Which is (most of time) what await keyword is.

(This need additional explanations to fully understand – it’s after Q2)


Q2:

To illustrate what happened in sequence after asyncio.create_task(~~):

  1. Tasks(Task is not a subprocess, but more roughly like coroutine – a suspendable function.) were just created and queued for execution.

  2. But after asyncio.create_task(~~) call you called Synchronous IO Operation time.sleep(5) and suspended(blocked) Main Thread for 5 seconds. Therefore, nothing happened – no tasks actually even started.

  3. After time.sleep(5) unblocks, scheduled Tasks all starts running and hits checkpoint await asyncio.sleep(5).

  4. But there’s no more await keyword in main() that would allow scheduler to switch to tasks and run. Therefore, after all Synchronous codes, main() finishes without giving back control to scheduler, non of created tasks ran yet.

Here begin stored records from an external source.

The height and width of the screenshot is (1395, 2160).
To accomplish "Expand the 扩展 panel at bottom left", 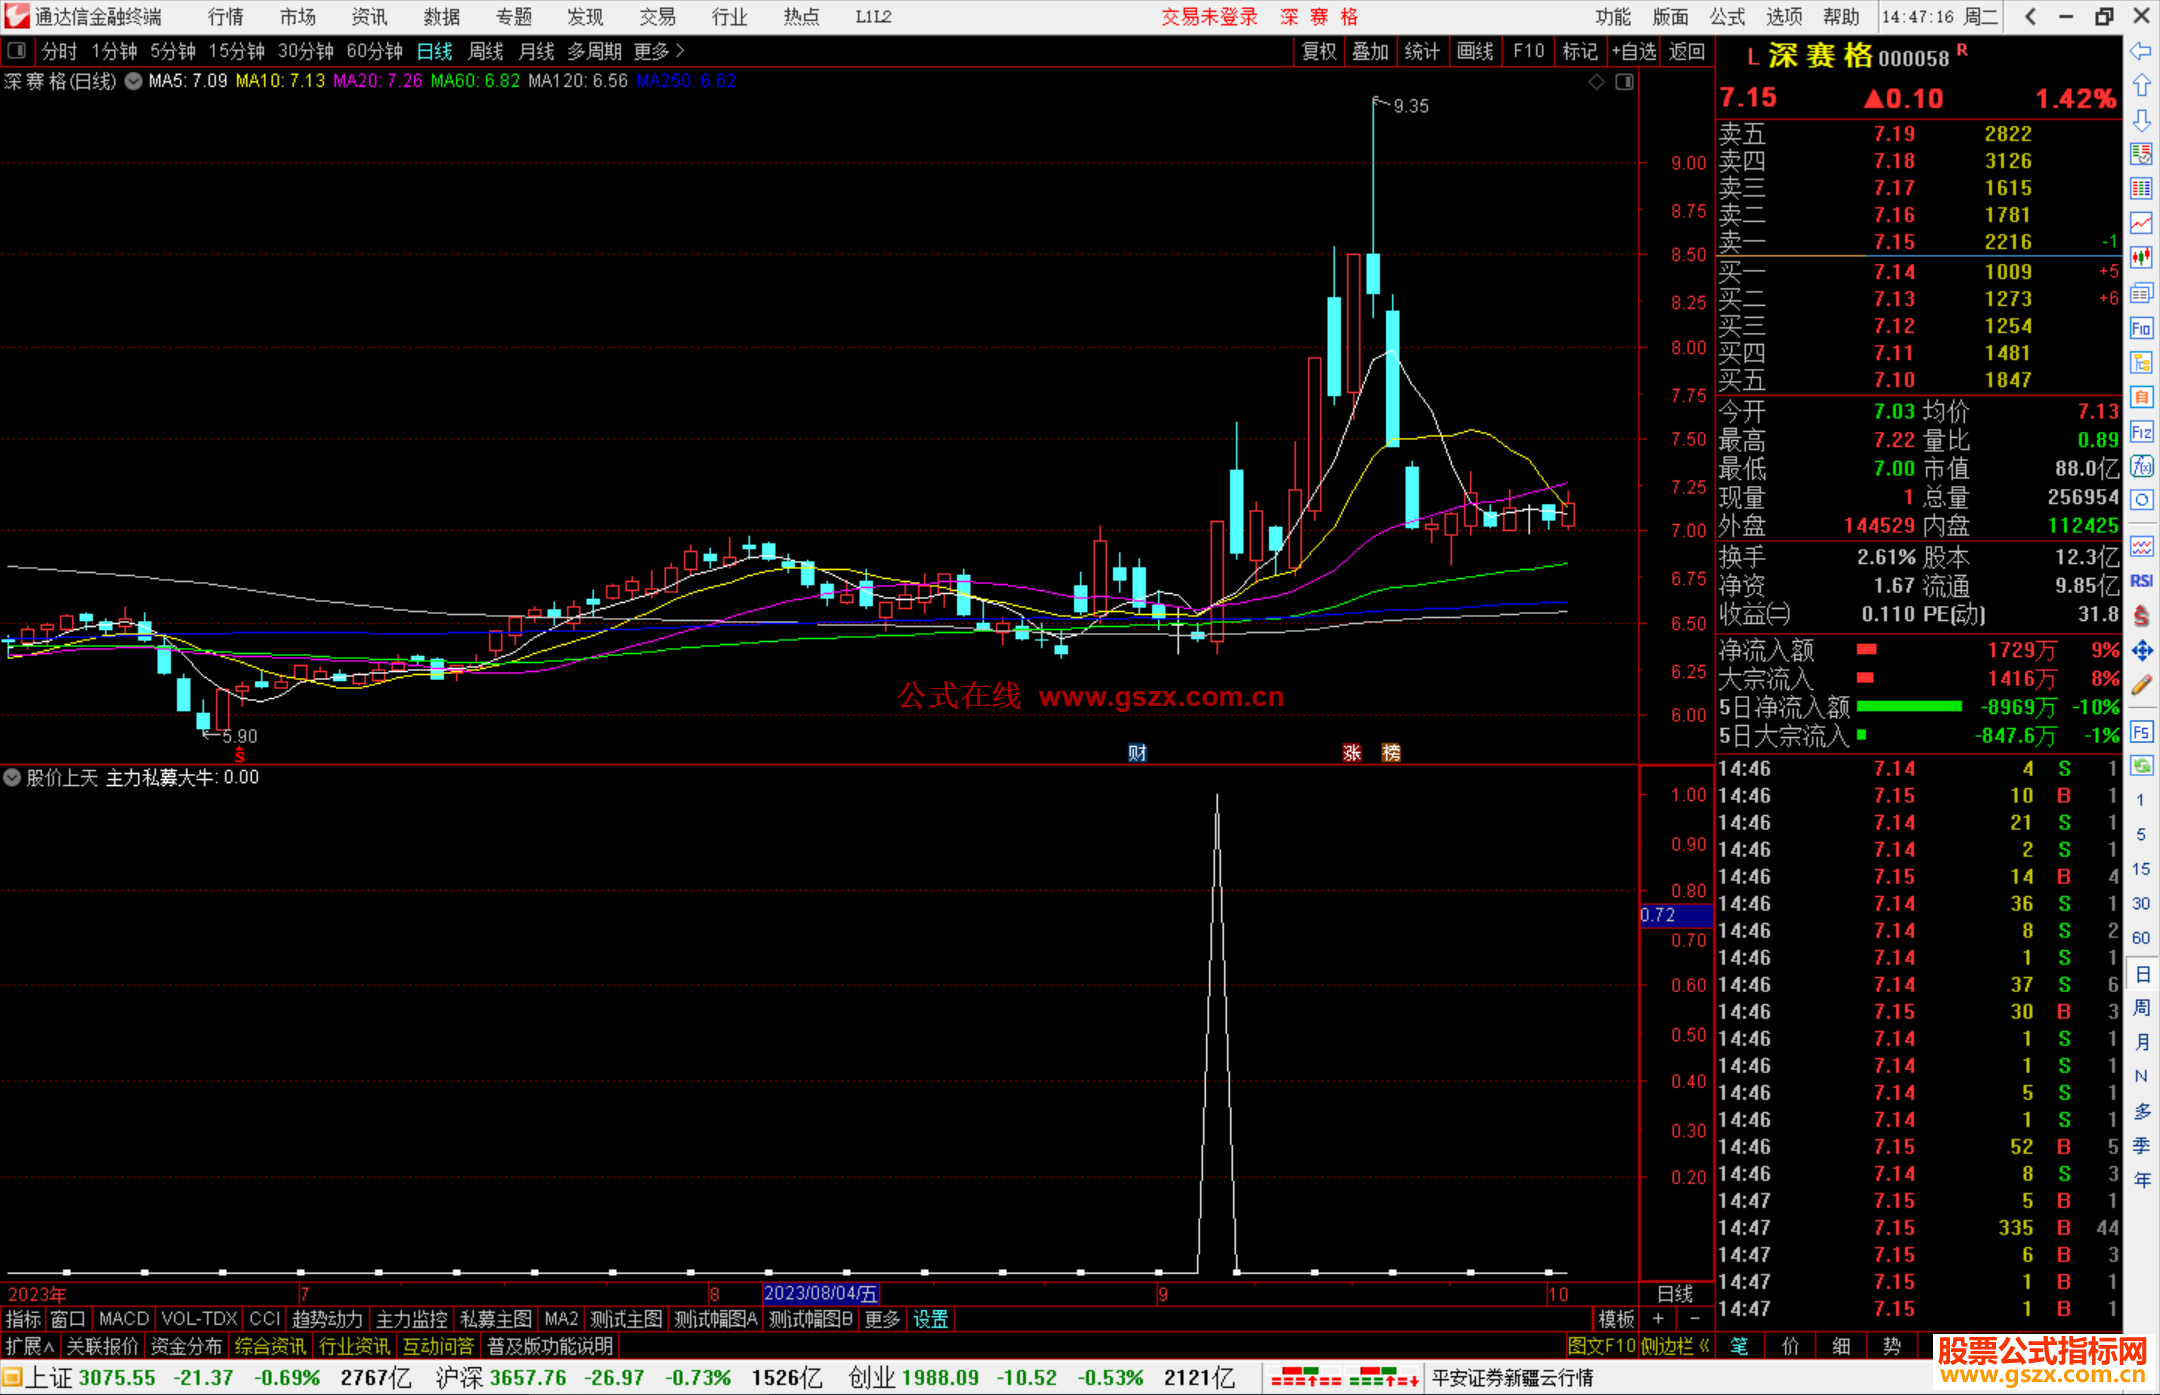I will pyautogui.click(x=30, y=1346).
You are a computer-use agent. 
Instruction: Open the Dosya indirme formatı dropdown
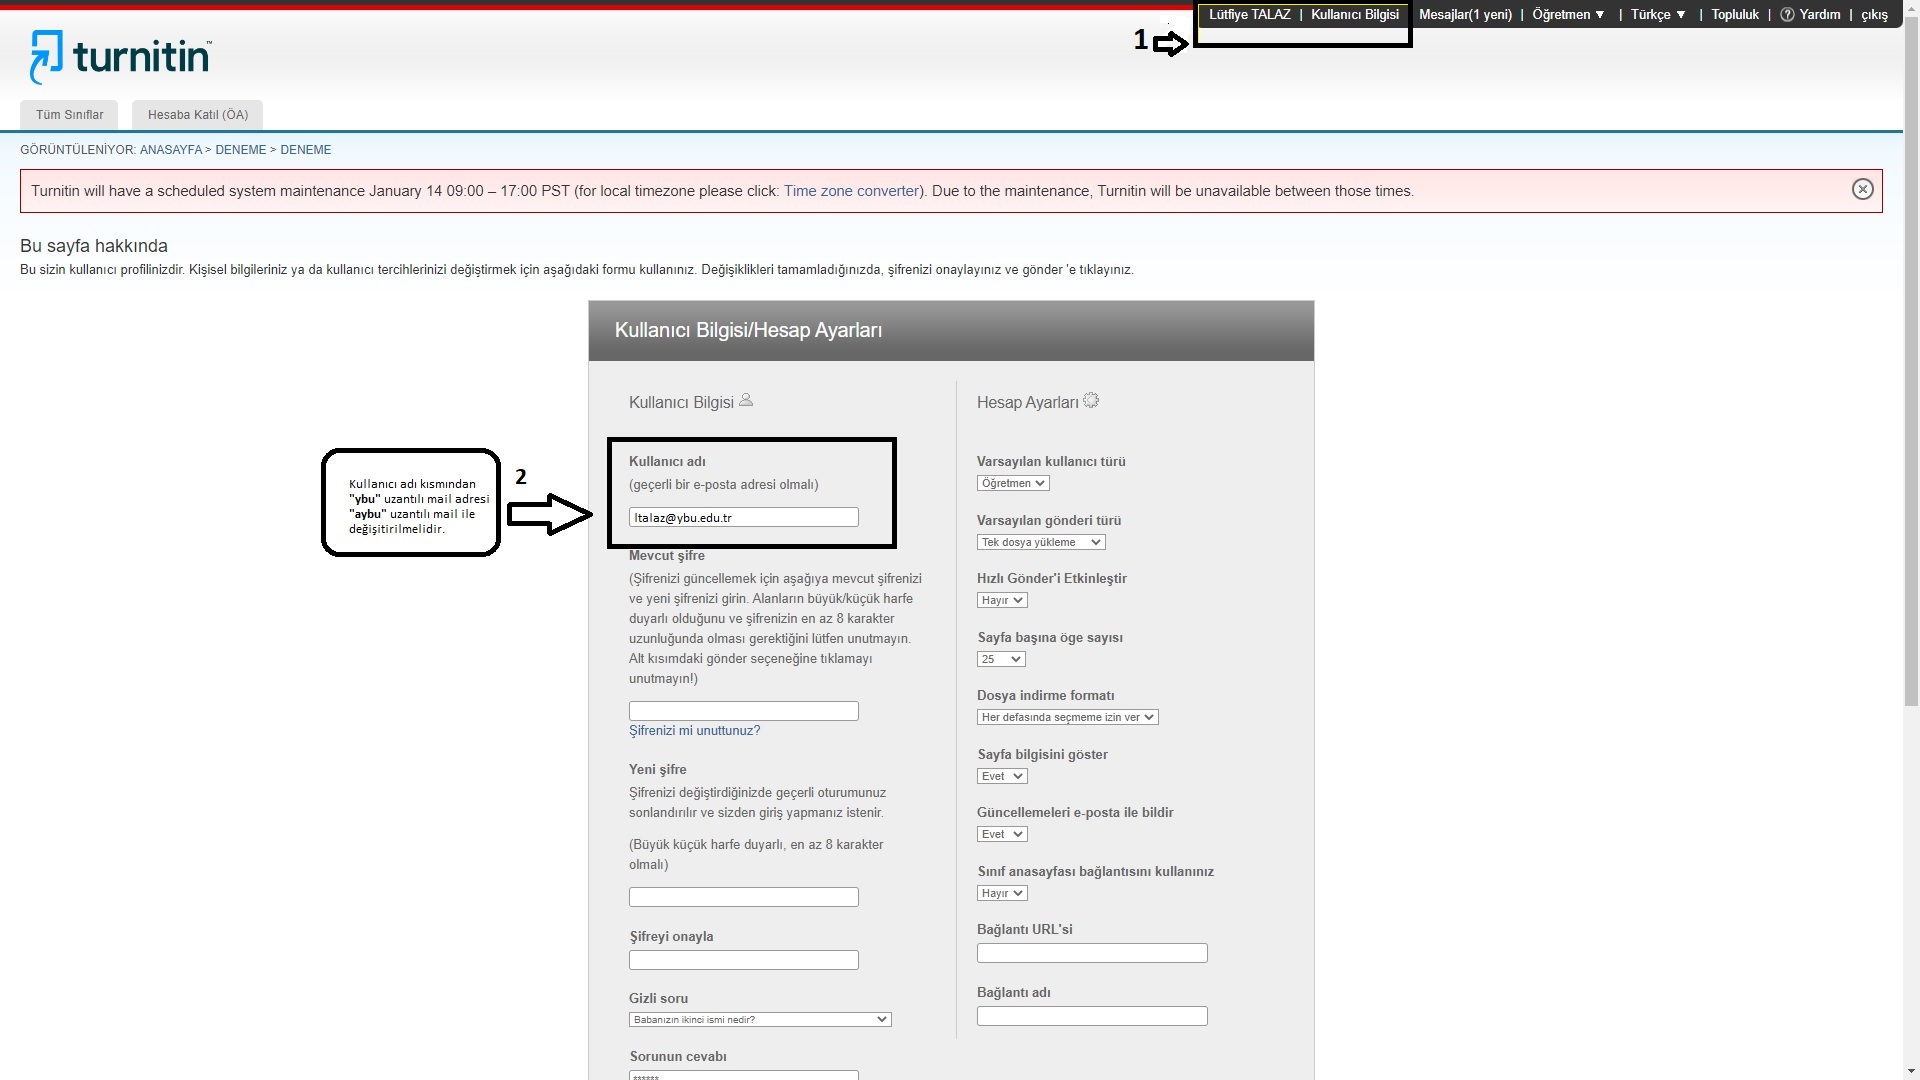pos(1066,718)
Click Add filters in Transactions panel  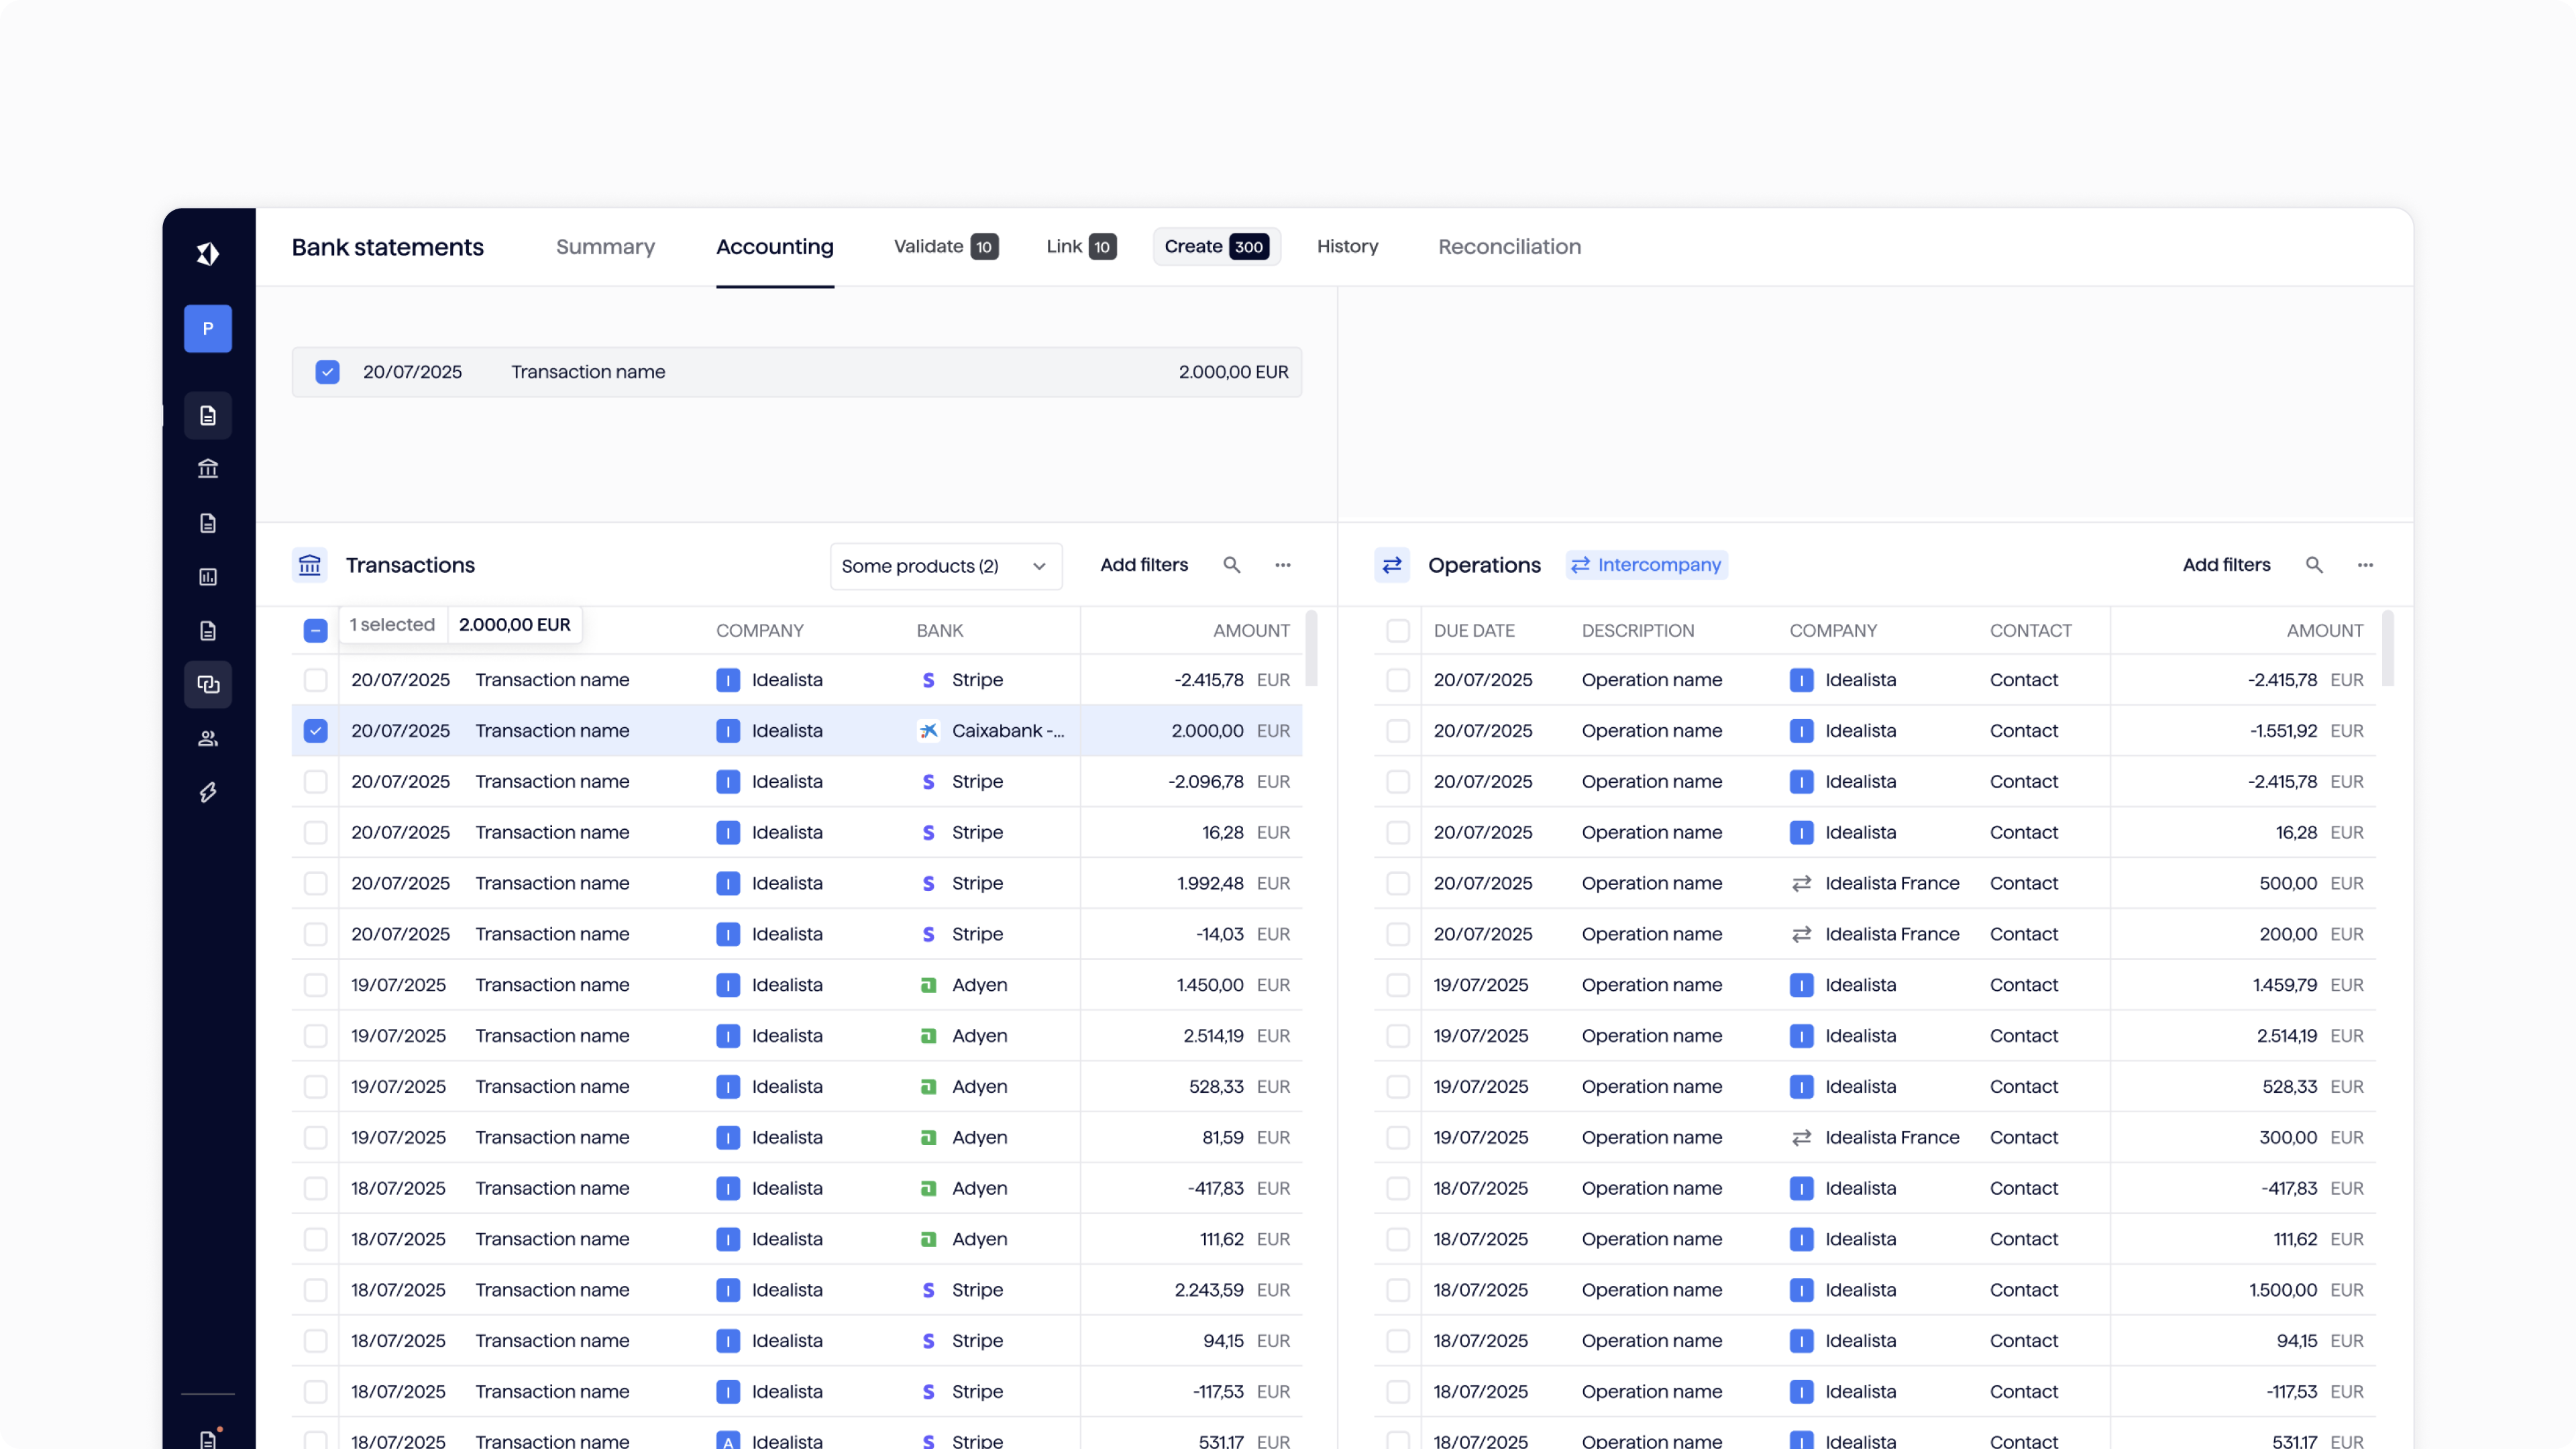pyautogui.click(x=1144, y=565)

  5. Since main() finished, now scheduler runs tasks that was scheduled long ago.

  6. All of each scheduled tasks runs and hit checkpoint await asyncio.sleep(5), yield control back to scheduler and awaiting for re-schedule at (current time + 5). Then scheduler runs next pending tasks, repeats this process.

  7. All tasks ran and is pending to be re-scheduled, but since main task main() already exited, scheduler cancels all remaining tasks.

  8. Now nothing is pending asyncio‘s loop stops and exit gracefully.

This can be demonstrated with a bit more logging/printing:

"""Sample script to test asyncio functionality."""

import asyncio
import time


async def wait(i: int) -> None:
    print(f"Task {i} started!")

    try:
        await asyncio.sleep(5)
    except (asyncio.CancelledError, KeyboardInterrupt):
        print(f"Task {i} canceled!")
        raise

    print(f"Task {i} done!")


async def main() -> None:
    """The main."""
    tasks = [asyncio.create_task(wait(i)) for i in range(10)]

    print("Blocking main thread for 5 sec!")
    time.sleep(5)

    print("End of main!")


if __name__ == '__main__':
    asyncio.run(main=main())
    print("asyncio loop stopped!")

Outputs:

Blocking main thread for 5 sec!
End of main!
Task 0 started!
Task 1 started!
Task 2 started!
Task 3 started!
Task 4 started!
Task 5 started!
Task 6 started!
Task 7 started!
Task 8 started!
Task 9 started!
Task 9 canceled!
Task 4 canceled!
Task 0 canceled!
Task 1 canceled!
Task 7 canceled!
Task 2 canceled!
Task 5 canceled!
Task 8 canceled!
Task 3 canceled!
Task 6 canceled!
asyncio loop stopped!

Try following above sequence with this!


Extra explanation

Usual bottleneck in Application/Script is not CPU, but is IO. IO includes writing, reading, waiting, etc. Accessing HDD or sending web request is a very IO-intensive workload which all CPU does is waiting.

To illustrate, IO works are basically like this:

"Hey OS, please do this IO works for me. Wake me up when it’s done."
Thread 1 goes to sleep

Some time later, OS punches Thread 1
"Your IO Operation is done, take this and get back to work."

This is why you see in many applications & frameworks uses Threading to improve throughput despite the existence of Global Interpreter Lock(GIL) limiting python code to be ran in only 1 thread at any given time.

GIL is released while waiting for OS’s interruption, allowing CPU do something more useful than waiting. Thus CPU can do other thread’s work meanwhile.

But thread isn’t free: despite much lighter than Process, it still generate quite a overhead creating threads.

Asynchronous IO Frameworks’ main idea is to benefit from blocking IO works(read, write, wait, etc..) out of synchronous code, but without that Thread overheads.

They use something called Awaitables instead of threads – which is roughly some sort of coroutines like futures you previously used.


Let me know if there’s any error – writing in mobile should’ve made quite some mistakes I think – double checked though!